Last week several retailers pulled Enfamil infant formula from their shelves because of fears that Enfamil was contaminated with this organism.

Walmart was the first to issue a recall.

The retailers actions were unusually cautious.  Neither Mead Johnson nor federal investigators had evidence that the formula caused the illnesses.  Federal agencies had not asked for a recall.

But the retailers must have connected the dots:

  • The most likely source of C. sakazakii is powdered infant formula.
  • The two infants ill with C. sakazakii were fed Enfamil powdered formula (although the second ill infant drank several kinds of formulas).

In the chapter on infant feeding in my book, What to Eat, I noted that the main difference between one kind of infant formula and another is its cost.  Powdered formula is much cheaper than the already reconstituted kinds.  I asked:

Beyond the difference in cost, does it matter which level of convenience you choose?

It might.   Powdered formulas are not sterile.  In this, they differ from concentrate and ready-to-serve formulas, which have been heated to sterilize them.

In 2002, the FDA warned pediatricians that powdered milk formulas could be contaminated with Enterobacter sakazakii, a type of bacteria that causes rare but terrible and sometimes fatal infections in infants, especially those who are premature, weak, or in hospitals.

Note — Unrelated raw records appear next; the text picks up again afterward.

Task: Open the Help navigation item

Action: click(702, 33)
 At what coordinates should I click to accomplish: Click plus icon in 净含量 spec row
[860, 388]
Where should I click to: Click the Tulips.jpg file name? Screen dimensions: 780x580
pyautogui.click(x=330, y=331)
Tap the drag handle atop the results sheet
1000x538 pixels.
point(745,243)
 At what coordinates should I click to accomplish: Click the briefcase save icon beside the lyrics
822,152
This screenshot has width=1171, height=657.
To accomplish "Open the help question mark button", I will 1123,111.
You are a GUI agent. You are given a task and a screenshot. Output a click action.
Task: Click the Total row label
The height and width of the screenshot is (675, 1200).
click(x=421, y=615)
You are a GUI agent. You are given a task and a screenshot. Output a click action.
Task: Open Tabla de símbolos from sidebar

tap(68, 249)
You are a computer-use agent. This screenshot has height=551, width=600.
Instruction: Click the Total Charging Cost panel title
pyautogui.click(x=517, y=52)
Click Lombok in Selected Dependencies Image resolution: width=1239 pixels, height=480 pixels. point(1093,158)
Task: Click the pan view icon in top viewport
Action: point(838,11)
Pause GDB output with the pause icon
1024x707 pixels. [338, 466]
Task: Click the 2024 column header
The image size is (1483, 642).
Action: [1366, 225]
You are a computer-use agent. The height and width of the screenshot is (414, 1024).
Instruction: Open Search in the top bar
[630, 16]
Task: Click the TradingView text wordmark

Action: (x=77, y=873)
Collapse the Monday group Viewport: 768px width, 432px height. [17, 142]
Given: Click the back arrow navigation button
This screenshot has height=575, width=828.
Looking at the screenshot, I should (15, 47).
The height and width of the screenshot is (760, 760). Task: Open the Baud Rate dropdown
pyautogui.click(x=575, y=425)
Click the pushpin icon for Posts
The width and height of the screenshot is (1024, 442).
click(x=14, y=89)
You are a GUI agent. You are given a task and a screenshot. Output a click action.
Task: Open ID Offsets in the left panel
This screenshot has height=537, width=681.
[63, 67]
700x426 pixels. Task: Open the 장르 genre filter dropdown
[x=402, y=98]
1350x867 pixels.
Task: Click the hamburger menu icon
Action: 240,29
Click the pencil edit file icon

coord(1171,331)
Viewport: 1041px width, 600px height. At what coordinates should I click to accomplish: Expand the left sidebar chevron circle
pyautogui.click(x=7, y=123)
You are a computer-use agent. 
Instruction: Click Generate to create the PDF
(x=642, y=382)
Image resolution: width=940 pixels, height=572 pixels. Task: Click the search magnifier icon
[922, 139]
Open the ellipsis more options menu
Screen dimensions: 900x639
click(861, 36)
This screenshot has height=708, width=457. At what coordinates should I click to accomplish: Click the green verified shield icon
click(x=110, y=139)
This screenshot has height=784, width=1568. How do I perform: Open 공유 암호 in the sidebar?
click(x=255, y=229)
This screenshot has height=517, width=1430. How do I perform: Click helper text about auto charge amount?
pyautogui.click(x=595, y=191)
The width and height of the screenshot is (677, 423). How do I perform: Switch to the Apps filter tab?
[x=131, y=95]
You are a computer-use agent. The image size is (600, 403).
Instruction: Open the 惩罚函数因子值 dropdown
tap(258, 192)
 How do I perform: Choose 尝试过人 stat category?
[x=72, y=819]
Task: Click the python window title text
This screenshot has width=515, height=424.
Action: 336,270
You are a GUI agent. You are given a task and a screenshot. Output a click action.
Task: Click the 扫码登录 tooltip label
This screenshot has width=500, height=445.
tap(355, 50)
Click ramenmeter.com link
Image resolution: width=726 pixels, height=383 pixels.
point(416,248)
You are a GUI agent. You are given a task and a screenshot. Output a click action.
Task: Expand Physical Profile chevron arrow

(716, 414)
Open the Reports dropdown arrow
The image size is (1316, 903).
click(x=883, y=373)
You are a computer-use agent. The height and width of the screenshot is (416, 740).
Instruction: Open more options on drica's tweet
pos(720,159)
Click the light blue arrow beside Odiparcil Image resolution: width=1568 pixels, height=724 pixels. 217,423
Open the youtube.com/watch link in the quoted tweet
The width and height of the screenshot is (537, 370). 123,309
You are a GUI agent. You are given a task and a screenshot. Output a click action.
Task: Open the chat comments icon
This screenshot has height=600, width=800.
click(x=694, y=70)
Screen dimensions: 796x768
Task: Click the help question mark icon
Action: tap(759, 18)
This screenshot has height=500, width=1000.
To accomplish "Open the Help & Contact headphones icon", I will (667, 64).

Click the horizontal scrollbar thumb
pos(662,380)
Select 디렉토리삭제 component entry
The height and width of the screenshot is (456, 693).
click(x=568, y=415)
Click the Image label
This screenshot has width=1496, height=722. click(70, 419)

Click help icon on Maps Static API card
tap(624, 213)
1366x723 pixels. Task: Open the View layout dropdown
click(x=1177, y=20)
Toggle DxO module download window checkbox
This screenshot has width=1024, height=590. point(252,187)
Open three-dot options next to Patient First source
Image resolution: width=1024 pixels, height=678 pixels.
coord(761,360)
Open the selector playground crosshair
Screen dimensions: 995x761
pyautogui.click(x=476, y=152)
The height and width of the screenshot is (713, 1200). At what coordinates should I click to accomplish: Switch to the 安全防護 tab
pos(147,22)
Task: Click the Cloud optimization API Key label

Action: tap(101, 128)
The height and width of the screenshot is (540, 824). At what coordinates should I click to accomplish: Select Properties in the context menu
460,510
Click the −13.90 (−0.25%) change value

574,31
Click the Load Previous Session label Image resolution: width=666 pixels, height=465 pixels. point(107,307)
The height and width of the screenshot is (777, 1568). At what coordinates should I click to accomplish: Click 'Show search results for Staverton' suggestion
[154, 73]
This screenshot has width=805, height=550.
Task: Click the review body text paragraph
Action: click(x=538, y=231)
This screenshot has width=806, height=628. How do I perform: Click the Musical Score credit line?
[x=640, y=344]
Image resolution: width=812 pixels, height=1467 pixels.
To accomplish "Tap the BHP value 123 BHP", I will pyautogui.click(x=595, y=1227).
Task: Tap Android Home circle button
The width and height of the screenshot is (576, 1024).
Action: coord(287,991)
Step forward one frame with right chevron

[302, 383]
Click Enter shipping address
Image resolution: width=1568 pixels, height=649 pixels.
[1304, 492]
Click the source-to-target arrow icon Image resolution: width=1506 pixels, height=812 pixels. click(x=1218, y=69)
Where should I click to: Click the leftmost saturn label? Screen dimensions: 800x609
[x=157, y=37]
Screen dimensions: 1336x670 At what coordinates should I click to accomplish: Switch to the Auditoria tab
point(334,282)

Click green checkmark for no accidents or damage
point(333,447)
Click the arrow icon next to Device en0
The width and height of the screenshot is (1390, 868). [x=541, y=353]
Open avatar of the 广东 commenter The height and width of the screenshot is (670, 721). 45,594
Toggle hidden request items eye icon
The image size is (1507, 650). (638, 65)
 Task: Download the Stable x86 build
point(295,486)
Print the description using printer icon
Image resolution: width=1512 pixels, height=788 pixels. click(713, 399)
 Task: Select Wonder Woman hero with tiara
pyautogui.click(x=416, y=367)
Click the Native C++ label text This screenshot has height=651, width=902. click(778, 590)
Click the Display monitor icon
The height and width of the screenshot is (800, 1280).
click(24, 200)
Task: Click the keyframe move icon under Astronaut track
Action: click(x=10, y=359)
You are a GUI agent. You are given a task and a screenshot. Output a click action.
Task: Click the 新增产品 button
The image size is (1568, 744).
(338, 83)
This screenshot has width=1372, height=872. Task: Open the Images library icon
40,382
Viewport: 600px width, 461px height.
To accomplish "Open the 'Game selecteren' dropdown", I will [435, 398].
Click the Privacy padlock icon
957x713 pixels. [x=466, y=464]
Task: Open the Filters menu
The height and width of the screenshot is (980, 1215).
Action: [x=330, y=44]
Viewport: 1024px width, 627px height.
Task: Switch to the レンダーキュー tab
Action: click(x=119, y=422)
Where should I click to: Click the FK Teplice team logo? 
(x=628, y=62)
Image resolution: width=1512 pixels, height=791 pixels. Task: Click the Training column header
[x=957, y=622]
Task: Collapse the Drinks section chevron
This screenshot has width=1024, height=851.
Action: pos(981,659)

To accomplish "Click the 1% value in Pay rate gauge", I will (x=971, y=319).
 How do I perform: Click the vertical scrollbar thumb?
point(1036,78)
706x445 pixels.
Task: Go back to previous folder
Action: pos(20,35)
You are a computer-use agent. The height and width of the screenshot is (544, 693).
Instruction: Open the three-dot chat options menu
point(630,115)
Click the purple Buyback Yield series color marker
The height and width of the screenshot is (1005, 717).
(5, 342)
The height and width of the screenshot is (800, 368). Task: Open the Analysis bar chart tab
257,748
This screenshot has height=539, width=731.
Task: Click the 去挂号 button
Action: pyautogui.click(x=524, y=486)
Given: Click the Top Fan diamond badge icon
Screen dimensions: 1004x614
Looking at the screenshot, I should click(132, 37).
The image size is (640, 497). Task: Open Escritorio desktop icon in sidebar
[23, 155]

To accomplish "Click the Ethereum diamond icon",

The FDA says it is not aware of any E. sakazakii infections in healthy full-term infants in home settings.

Reports from other countries, however, suggest that even healthy babies may sometimes acquire such infections [see Kwan Kew Lai, “Enterobacter sakazakii infections among neonates, infants, children, and adults: case reports and a review of the literatur,”(see:  Medicine, Vol. 80, pp. 113-122, March 2001.]

In 2001, the CDC published a case report on this type of infection.  It pointed out that “…in 50-80 % of cases, powdered infant formula is both the vehicle and the source (direct or indirect) of E. sakazakii-induced illness.”

The CDC’s conclusion:

Clinicians should be aware of the potential risk for infection from use of nonsterile enteral formula in the neonatal health-care setting.

The World Health Organization has a Q and A:

3. How does infant formula get contaminated with Enterobacter sakazakii? Can other foods also be contaminated?

Basically there are three routes by which Enterobacter sakazakii can enter infant formula:

a) through the raw material used for producing the formula;

b) through contamination of the formula or other dry ingredients after pasteurization; and

c) through contamination of the formula as it is being reconstituted by the caregiver just prior to

feeding.

Enterobacter sakazakii has been detected in other types of food, but only powdered infant formula has been linked to outbreaks of disease.

So the recalls were precautionary.  It’s hard to argue with that—unless you are a stockholder; Mead Johnson stocks declined by 5% as a result.

At the moment, the source of these particular C. sakazakii infections is unknown.  Let’s give the retailers credit for taking precautions to protect the public.

As for infant feeding in general: Breastfeeding is best, of course.  If you are using formulas to feed your infant, the liquid ones are safer—but much more expensive.